— What the task asks —
In the blog post below, what did the writer soak Blake's foot with while rooing him?

— Source passage —
== == ==
Monday, April 15, 2019

PSAs

This cartoon was in an email from Interweave this morning. What??? So I clicked on the link, and am sharing it here. I've never put out yarn scraps for the birds, but I know of others who have.

Of course, fleece scraps would be perfectly fine to leave out for nesting material – and yesterday I could have supplied a great many birds. I sternly told myself that two sheep HAD to be relieved of their fleeces, and duty-driven person that I am, I was obedient. I decided to start with the boys, since I have reservations on two of those three fleeces. In addition, Blake can be reliably rooed, which is easier than shearing (for me), and he has been limping on a front foot. Ever since Nightcap came with a slight limp, I think I've had foot root bacteria in the Ram-ada Inn lot; Blake is so good on the stand that I figured I could soak his foot with zinc sulfate while rooing him (he was; I did). This year I rooed him at the perfect stage; the fleece came off easily and he had a lovely covering of short fleece when I was done.


Next I did Bittersweet, who took much longer. By the time I finished cleaning him up, I was finished (for the day, at least), as well!
Anyway, between the two of them, the trashy discarded parts (necks, bellies, britch) equaled the weight of a marketable fleece – if not more. 😳  I always feel guilty tossing that much beautiful wool, but I don't have the time to try and salvage spinnable fiber. I think of bygone days on the Shetland Islands when fleece was livelihood; I'm sure they utilized every bit.
== == ==
— Recorded information —
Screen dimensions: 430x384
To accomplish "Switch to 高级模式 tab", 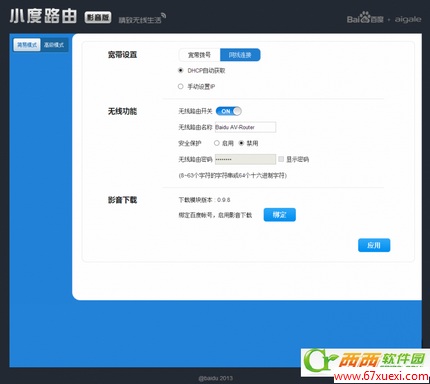I will 54,45.
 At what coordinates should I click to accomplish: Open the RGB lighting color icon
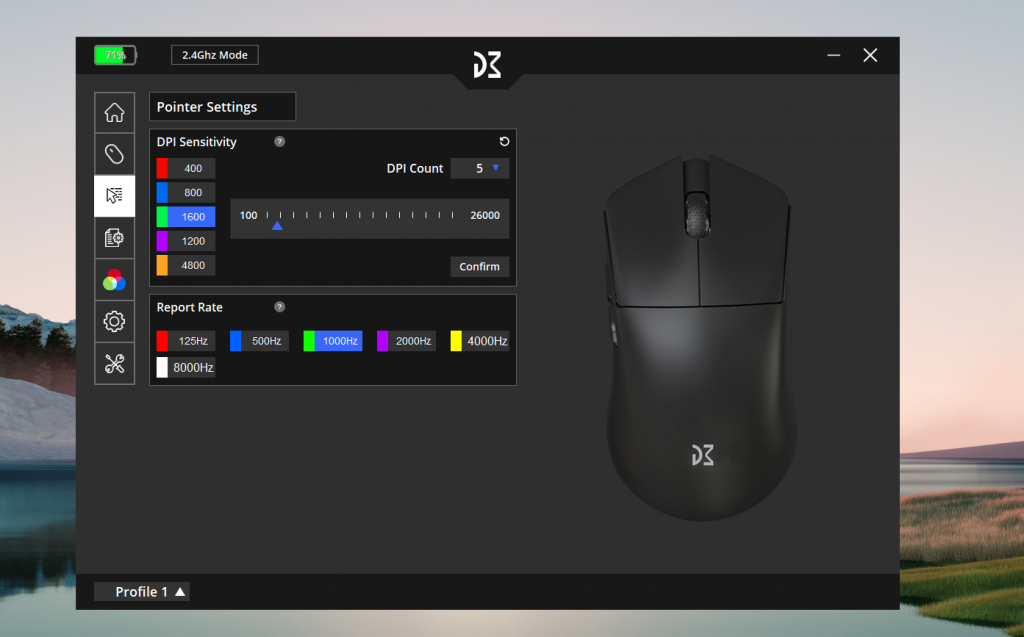click(x=114, y=280)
== == ==
— Written solution —
Zinc sulfate.